The records START
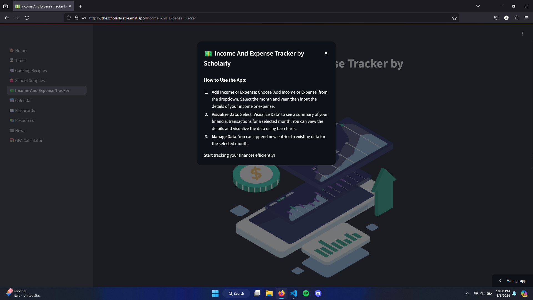The height and width of the screenshot is (300, 533).
Task: Open the Firefox extensions puzzle icon
Action: pyautogui.click(x=516, y=18)
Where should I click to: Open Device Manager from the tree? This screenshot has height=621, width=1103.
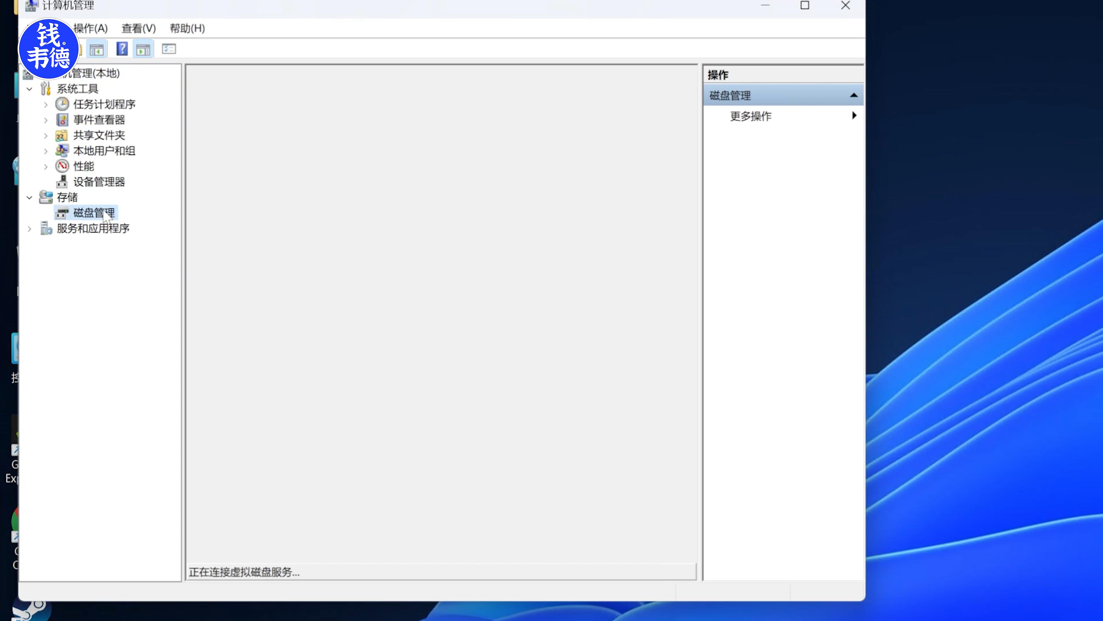pos(98,182)
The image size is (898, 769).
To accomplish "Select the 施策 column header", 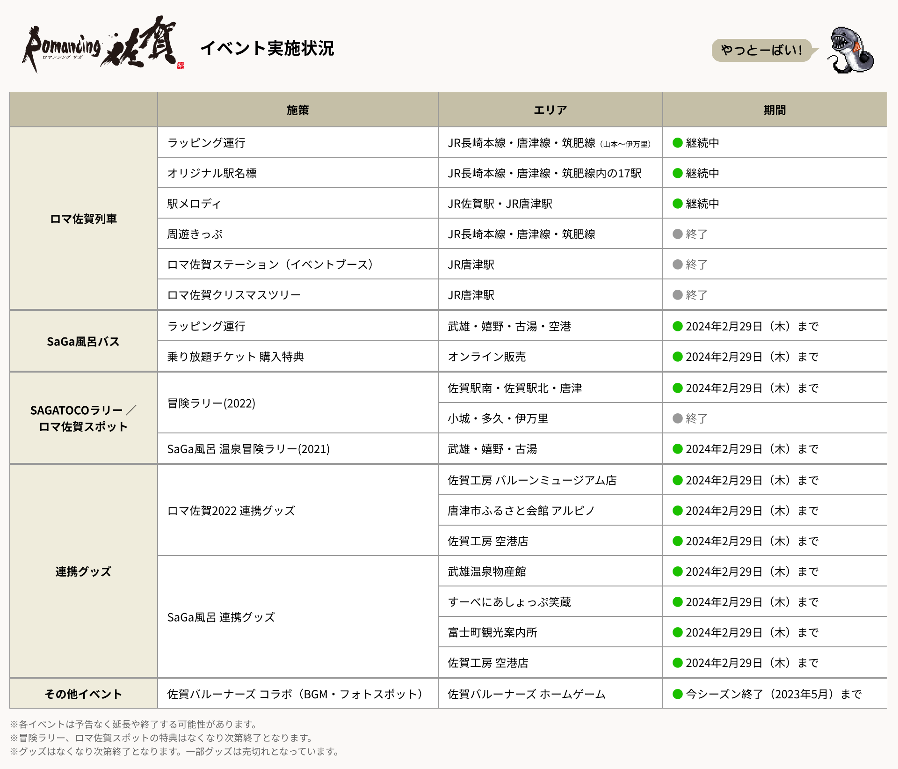I will [297, 110].
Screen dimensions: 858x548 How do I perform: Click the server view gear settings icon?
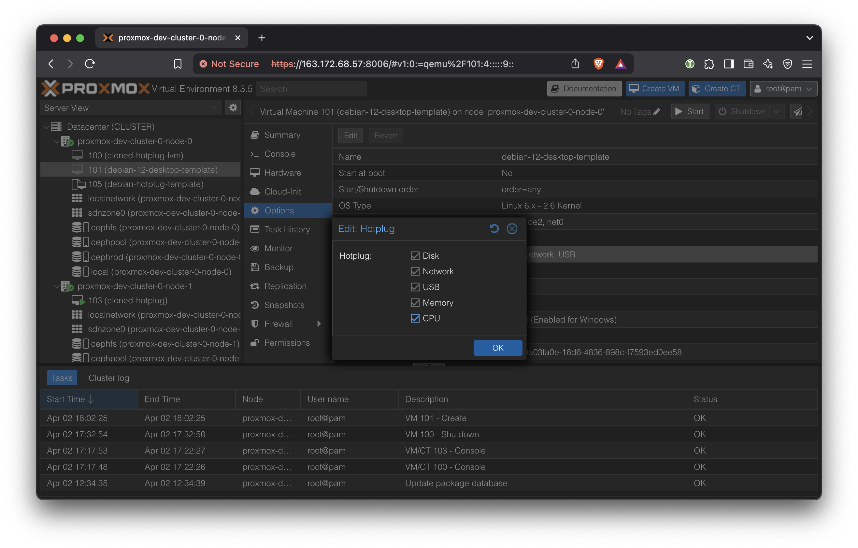[233, 108]
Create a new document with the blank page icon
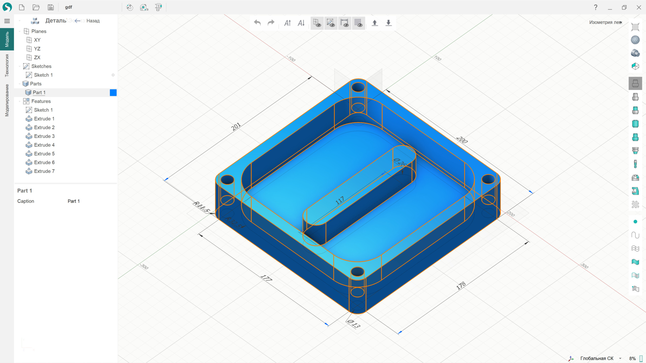646x363 pixels. (x=22, y=7)
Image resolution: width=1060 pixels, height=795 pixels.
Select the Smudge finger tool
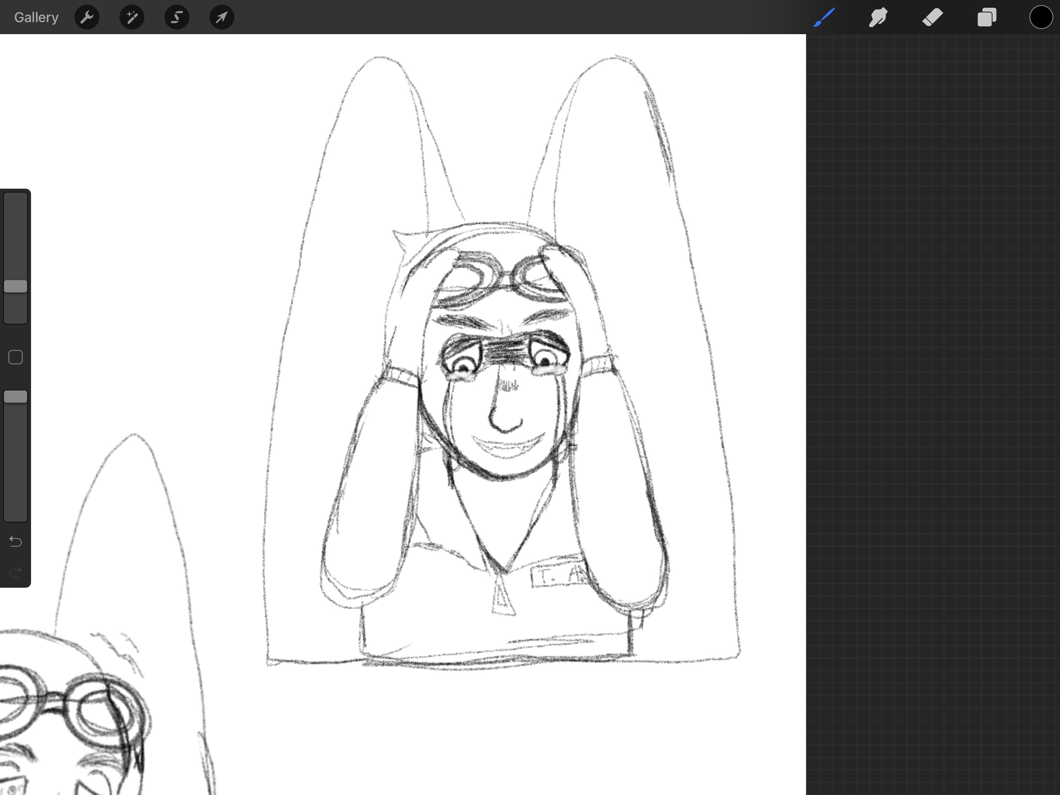(x=878, y=17)
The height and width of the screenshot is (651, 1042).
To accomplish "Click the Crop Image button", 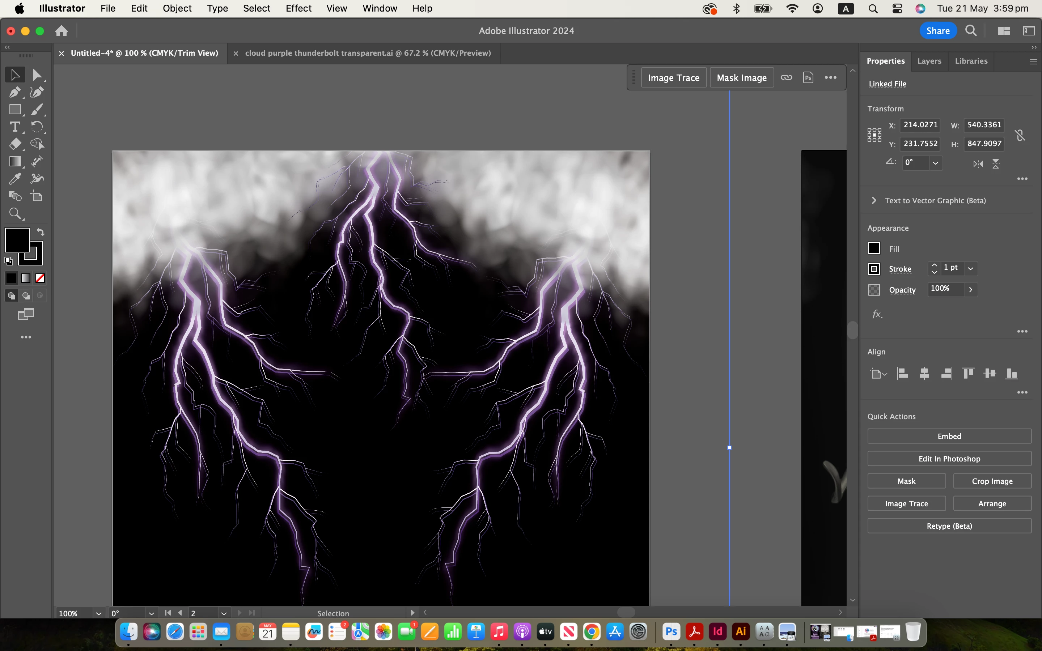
The records END
Only the lines from the one containing "The height and width of the screenshot is (651, 1042)." through the end of the records above should be retyped, exactly as they stand, with any pictures left out.

The height and width of the screenshot is (651, 1042).
To accomplish "Click the Crop Image button", 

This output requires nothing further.